China` spectacular economic growth over the past 20 years has been reflected in the emergence of the world`s fastest growing consumer market and a dynamic, burgeoning middle class. As incomes in China have risen, so have Chinese consumers` interest in products that were previously out of their reach, for example, cars. In 2013, car sales in China exceeded 22 million vehicles and this figure made China the very first country to sell more than 20 million vehicles in a year. Market research on cars in China is crucial to understand this trend.
The market of cars in China is still open for growth
Although China`s automotive market growth is slowing down, it is still expected to reach 31 million new registrations in 2020 with a much higher annual increasing rate (nearly 6%) than any other economy in the world. It is not surprising that car manufacturers are placing China at the very center of their long-term growth strategies.
Currently, Volkswagen is the undisputed sales leader. However, within the market, there are segments that are still expanding much faster; most notably luxury car. According to BBC News, the luxury car market in China has enjoyed a growth rate around 37%.
Along the path to be mature, there are still plenty of opportunities for other local foreign auto manufactures to capture market shares. Considering market divisions and product distributions, car manufacturers need to address a diverse mix of values to influence consumers` buying decisions.
Future trends for cars in China
There are several trends for automotive market in China in the next decade, according to market research companies in China. First, sales of sport utility vehicles (SUVs) will triple, although sedans will remain the largest segment. Second, there will be more second-time buyers and they will buy more high-priced cars. Third, the volatile growth rates for new cars observed over the last two decades will likely continue. Furthermore, consumer behavior by region and car-model preference will vary greatly.
China` economy is expected to continue to grow at a rate between 7% and 8% yearly in the next 10 year. And the number of high-income urban households with over 80,000 RMB a year will expand to 58% of the population in 2020. Higher incomes plus low auto penetration now suggest that the market is far from saturation. The expansion of road systems will continue to stimulate consumers` expectation of self-driven journeys and thus, the demand for automotive.
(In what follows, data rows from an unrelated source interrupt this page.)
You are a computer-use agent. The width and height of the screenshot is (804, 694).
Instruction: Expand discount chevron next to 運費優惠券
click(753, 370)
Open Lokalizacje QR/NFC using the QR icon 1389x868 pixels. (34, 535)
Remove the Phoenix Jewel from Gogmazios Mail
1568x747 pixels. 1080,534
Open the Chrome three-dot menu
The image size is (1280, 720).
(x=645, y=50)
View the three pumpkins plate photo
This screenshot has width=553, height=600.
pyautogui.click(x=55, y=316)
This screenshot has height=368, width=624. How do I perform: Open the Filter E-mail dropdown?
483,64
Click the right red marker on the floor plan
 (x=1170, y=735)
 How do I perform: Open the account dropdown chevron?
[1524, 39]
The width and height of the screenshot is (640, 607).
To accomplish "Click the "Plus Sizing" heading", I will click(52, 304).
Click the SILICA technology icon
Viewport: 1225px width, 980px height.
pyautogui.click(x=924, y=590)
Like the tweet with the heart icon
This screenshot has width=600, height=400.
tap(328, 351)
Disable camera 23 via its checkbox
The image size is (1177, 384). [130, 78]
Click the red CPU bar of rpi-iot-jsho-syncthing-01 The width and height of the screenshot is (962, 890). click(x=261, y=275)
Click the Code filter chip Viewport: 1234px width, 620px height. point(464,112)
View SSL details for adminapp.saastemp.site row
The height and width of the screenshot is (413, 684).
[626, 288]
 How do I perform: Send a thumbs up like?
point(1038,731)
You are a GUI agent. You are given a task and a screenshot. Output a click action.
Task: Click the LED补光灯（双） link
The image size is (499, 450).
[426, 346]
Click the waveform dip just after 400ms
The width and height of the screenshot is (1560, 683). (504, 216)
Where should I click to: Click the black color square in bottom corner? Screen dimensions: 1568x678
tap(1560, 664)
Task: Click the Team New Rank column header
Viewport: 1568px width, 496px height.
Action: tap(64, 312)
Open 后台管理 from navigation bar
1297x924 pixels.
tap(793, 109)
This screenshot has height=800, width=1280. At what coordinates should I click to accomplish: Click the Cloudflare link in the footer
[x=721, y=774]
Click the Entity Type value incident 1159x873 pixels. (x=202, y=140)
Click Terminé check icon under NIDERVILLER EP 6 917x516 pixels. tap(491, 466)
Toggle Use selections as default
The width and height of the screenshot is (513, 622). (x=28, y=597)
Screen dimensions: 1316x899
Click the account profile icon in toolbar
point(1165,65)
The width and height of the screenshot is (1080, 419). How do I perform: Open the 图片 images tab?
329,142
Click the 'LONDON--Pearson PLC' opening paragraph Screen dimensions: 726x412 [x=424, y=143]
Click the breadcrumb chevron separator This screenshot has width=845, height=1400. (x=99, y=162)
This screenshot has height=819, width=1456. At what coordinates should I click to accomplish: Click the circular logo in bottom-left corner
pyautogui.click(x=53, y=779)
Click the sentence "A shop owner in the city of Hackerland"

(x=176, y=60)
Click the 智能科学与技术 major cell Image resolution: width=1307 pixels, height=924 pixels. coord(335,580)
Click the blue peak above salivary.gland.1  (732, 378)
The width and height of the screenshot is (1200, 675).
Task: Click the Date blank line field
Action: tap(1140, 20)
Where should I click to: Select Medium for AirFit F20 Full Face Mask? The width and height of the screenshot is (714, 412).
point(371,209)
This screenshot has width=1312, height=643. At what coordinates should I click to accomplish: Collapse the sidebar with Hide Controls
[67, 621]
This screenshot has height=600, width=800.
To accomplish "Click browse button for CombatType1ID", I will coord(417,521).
Nevertheless, regardless of the expected development, car manufacturers and dealers should not ignore that the volatility in China car market, combined with chronic overcapacity, has brought challenges to doing business in China. Car manufacturers should put more emphasis on understanding consumers` needs and behaviours, for example, increasing weight on quality and safety. Recent Accenture research shows that Chinese consumers rely predominantly on four factors when buying cars: friends and colleagues (49%), family members (64%), manufacturer websites (53%) and social media (72%). A suggestion could be that auto manufacturers and deals turn their investment on TV to strong social media sites for further branding in China.